Problem requirements:
Reproduce the part of the news report on school reentry delays between "Mental health experts worry" and "to somewhat normalcy.", inclusive.

Excerpted passage:
* * * * *

Mental health experts worry school re-entry delays taking a toll on kids

From returning to school to not returning to school, mental health experts are worried about the effects these inconsistencies have on our kids.

Video Transcript

- It keeps on flip-flopping. Don't like it.

- I was really disappointed because, like, I wanted to get back to somewhat normalcy.

- [? And ?] I honestly don't know yet how we're going to tell him.

MICHELLE WOLF: Dejected, disappointed, and in disbelief as students and parents get their hopes up after several back and forth decisions by Triad school districts to return and then not return to school.

- I miss the socialization and seeing people face to face. That's been really hard, not being able to have that.

MICHELLE WOLF: The inconsistencies, psychiatrist Dr. Jason Jones explains, are taking a toll.

JASON JONES: Over the course of the last nine months, we've seen about a 50% increase in referrals [? to ?] services. The stress on parents, the stress on families, will trickle down to kids. And so if the parents are stressed, then the kids are gonna feel it.

MICHELLE WOLF: With ever-changing information on school reentry plans, Dr. Jones advises parents to stay calm around their kids--

JASON JONES: Try to shield your children from your stress. Try to present-- as much as you can, try to present a front of confidence and security and predictability. And try not to let them see how hard this is on you as well.

MICHELLE WOLF: --and plan how you're going to break the news to them, like Kim Bartlett, who has an 11-year-old son in the Guilford County School [? District. ?]

KIM BARTLETT: How do I tell him, how do I help him work through this, and how do I make it OK in a situation where it's really not OK?

MICHELLE WOLF: Kim, also a guidance counselor at Southern Guilford High School, has watched her son's attitude toward remote learning change over the last 10 months and worries the constant dejection is affecting his motivation.

KIM BARTLETT: [? We ?] are slowly seeing that love of school and of education dripping out of him because he's just so frustrated with the process. That is the number one thing that I hear from kids is, well, why did they say we could come back, and now we can't? And why did this happen? And I understand metrics change, and I understand that we want kids to be safe. That is our number one goal.

MICHELLE WOLF: As a school employee and parent, Kim tells Fox 8 she wishes the district would make one decision and stick to it so that staff and families can plan accordingly.

KIM BARTLETT: It stinks. And I'm mad, and I hate it. But this is something that I can't control. So how can we make this work? But I didn't say make it OK. It's not OK, necessarily. How can I make this work for what we need to do?

MICHELLE WOLF: Eighth-grader Allie Mahoney and sixth-grader Berkley Willis are looking to the bright side.

- I'm just hoping that we, like, at least get to finish up the year a little bit. Even a week would be nice to be able to go back.

- So this virus is eventually gonna be over, and we're all gonna have vaccines eventually. And once the school board decides it's safe for us to go, then, [? well, ?] we get to go back.

MICHELLE WOLF: In Greensboro, Michelle Wolf, Fox 8 News.

* * * * *

[Collection entries]

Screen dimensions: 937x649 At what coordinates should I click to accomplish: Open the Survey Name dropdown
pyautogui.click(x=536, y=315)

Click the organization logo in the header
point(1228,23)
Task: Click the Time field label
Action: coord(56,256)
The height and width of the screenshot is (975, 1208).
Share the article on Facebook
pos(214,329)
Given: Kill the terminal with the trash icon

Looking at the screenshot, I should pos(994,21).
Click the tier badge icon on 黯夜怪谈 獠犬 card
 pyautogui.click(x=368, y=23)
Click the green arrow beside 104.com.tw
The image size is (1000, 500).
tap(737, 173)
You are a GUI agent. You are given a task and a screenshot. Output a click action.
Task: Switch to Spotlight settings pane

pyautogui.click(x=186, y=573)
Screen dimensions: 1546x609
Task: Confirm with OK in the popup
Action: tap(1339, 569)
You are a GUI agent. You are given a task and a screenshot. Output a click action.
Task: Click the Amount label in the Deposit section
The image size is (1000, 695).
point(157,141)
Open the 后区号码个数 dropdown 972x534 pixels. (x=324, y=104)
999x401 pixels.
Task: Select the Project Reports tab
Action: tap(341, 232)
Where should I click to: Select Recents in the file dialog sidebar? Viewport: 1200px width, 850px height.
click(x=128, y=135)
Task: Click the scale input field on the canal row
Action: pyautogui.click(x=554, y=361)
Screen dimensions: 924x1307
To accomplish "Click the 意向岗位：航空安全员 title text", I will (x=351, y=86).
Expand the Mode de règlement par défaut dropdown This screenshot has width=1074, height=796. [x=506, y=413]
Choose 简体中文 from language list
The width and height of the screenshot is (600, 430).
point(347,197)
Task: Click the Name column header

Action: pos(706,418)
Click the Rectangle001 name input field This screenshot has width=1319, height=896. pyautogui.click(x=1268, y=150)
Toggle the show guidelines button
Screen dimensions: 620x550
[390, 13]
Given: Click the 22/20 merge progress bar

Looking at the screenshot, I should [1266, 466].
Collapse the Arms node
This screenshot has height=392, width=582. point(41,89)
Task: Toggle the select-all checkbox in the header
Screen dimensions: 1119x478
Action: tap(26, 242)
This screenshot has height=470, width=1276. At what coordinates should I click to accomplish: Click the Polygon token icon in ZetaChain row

* * * * *

Written reply:
Mental health experts worry school re-entry delays taking a toll on kids

From returning to school to not returning to school, mental health experts are worried about the effects these inconsistencies have on our kids.

Video Transcript

- It keeps on flip-flopping. Don't like it.

- I was really disappointed because, like, I wanted to get back to somewhat normalcy.